You should also screen somatoform patients for comorbid psychiatric conditions and try to get them off any opioid medications they’re taking. Antidepressants are the most commonly used medication for somatoform disorder, although there have been relatively little data to support this. “There’s really a paucity of information about treatments for this patient population,” Dr. Combs said.

The analgesic effects of antidepressants may be responsible for their beneficial effects, or they may work because somatic symptoms are the result of undiagnosed anxiety or depression. “For some patients, it’s like they have a magnifying glass on their entire body. Some antidepressants can help to make them experience these things less intensely,” Dr. Combs said. Among other drug treatment options, levosulpiride and topiramate also each have one study supporting their effectiveness in somatoform disorder, she reported.

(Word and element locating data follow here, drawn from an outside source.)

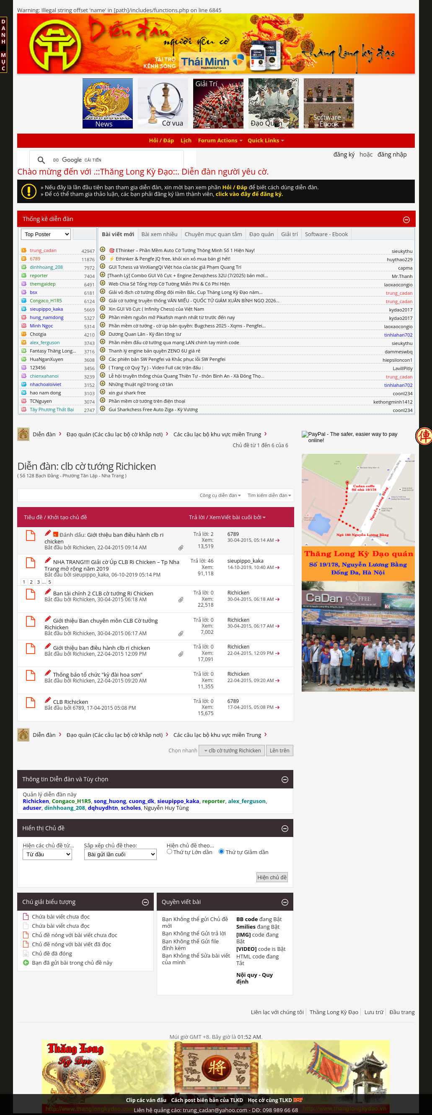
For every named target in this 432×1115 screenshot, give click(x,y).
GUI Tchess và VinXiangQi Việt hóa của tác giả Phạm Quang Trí (175, 267)
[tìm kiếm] (105, 160)
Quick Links (263, 140)
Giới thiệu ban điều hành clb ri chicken (103, 538)
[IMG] (243, 934)
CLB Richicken (70, 702)
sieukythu (402, 251)
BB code (247, 919)
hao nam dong (45, 392)
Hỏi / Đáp (161, 140)
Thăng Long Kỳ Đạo (334, 1012)
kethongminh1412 (393, 402)
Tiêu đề (33, 517)
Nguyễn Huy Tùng (166, 807)
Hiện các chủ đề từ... (48, 845)
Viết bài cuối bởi (243, 517)
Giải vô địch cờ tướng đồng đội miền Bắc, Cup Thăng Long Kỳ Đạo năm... (186, 292)
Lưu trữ (374, 1012)
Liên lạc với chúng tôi (277, 1012)
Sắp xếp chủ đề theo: (110, 845)
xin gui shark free (127, 392)
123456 (38, 367)
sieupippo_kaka (90, 574)
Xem (215, 517)
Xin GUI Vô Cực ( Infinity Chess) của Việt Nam (156, 309)
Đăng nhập (392, 154)
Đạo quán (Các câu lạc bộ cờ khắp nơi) (115, 434)
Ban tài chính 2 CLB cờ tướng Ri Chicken (103, 593)
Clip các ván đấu (146, 1100)
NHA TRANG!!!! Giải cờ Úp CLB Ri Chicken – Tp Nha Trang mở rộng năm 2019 (111, 565)
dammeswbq (399, 351)
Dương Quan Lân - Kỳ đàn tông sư (145, 334)
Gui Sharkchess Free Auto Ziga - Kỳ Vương (153, 409)
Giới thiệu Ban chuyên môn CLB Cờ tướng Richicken (101, 624)
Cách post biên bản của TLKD (207, 1100)
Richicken (83, 547)
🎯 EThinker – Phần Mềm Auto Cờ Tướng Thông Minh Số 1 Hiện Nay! (182, 250)
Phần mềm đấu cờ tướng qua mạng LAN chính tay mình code (174, 342)
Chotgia (38, 334)
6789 (78, 707)
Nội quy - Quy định (254, 978)
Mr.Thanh (402, 276)
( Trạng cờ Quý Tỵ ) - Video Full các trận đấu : (156, 367)
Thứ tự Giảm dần (244, 852)
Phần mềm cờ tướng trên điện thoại (147, 401)
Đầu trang (402, 1012)
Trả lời (197, 517)
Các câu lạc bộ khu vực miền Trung (217, 434)
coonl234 (403, 393)
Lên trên (280, 750)
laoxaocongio (398, 284)
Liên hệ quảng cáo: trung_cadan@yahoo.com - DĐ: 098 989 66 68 (216, 1110)
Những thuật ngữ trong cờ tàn (141, 384)
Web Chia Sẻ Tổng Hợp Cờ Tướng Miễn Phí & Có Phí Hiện (169, 284)
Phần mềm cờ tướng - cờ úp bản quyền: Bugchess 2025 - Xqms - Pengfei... (187, 325)
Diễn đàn (44, 434)
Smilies (246, 926)
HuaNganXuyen (46, 359)
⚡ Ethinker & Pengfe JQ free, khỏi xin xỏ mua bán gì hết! (169, 258)
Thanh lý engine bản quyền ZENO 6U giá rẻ (155, 351)
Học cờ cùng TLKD (275, 1100)
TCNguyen (41, 401)
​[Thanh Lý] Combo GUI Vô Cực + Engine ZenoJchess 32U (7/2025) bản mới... (188, 275)
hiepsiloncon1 (398, 360)
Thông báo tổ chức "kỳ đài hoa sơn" (97, 674)
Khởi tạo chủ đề (67, 517)
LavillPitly (402, 368)
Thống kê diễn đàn (48, 219)
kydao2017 (401, 309)
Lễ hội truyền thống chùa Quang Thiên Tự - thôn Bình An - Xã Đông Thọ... (186, 376)
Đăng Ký (344, 154)
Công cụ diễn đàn (218, 495)
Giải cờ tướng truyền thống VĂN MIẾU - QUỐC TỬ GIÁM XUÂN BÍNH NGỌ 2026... (194, 300)
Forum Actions (218, 140)
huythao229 (399, 259)
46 (211, 560)
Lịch (186, 140)
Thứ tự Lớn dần (189, 852)
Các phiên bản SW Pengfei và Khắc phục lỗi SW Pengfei (167, 359)
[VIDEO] (246, 949)
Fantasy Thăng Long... (53, 351)
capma (405, 268)
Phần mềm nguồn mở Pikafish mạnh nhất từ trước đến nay (172, 317)
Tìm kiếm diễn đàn (267, 495)
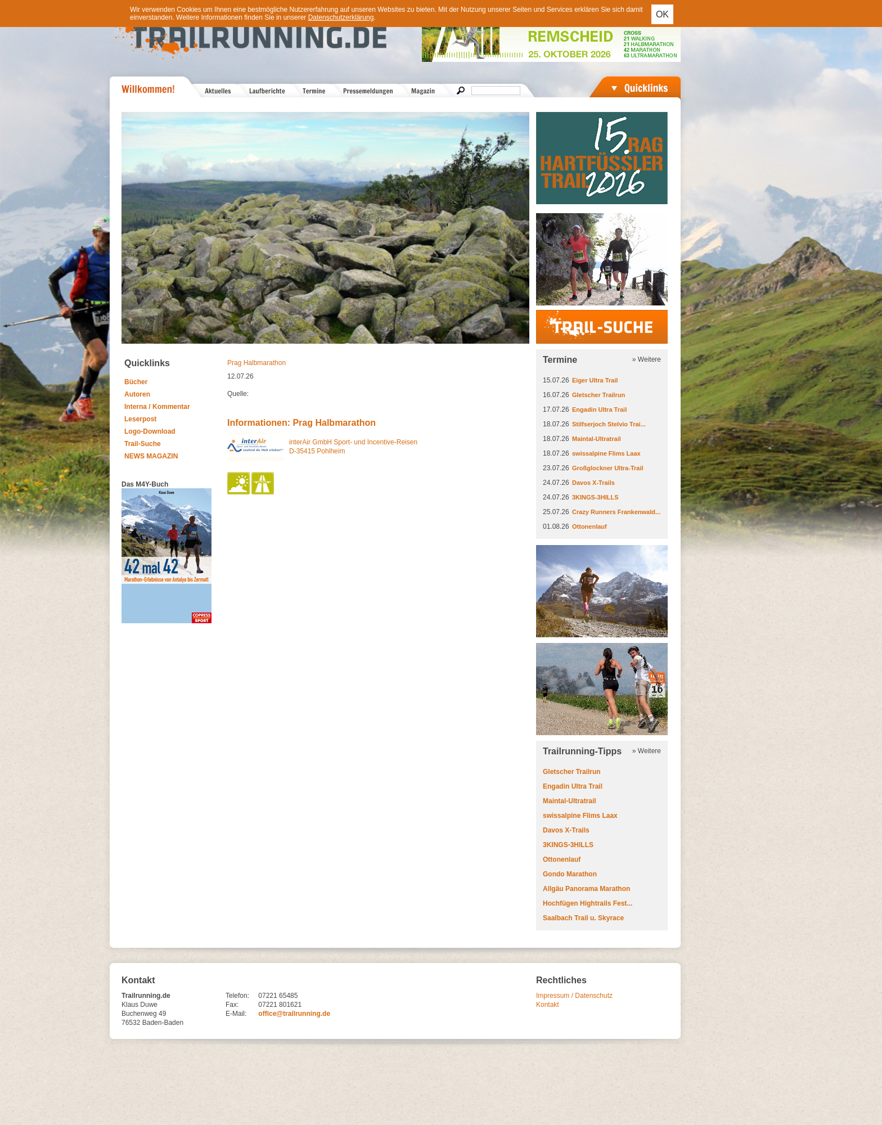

If you do use medication to treat somatoform disorder, be prepared for patients to have lots of drug side effects, and make sure that they don’t expect a pill to eliminate all their problems. “You want them not to have an unrealistic expectation of what the medication is going to do,” she said. “If you give them the idea that this pill is going to fix them, and it doesn’t, they’ll be disappointed.” Compare it to diabetes or hypertension, conditions that are managed rather than cured, Dr. Combs suggested.

And remember to dig deep into your “empathy well,” she recommended. “They are not trying to make you miserable, and they are not trying to make themselves miserable,” she said. “This is the best coping strategy that they have.”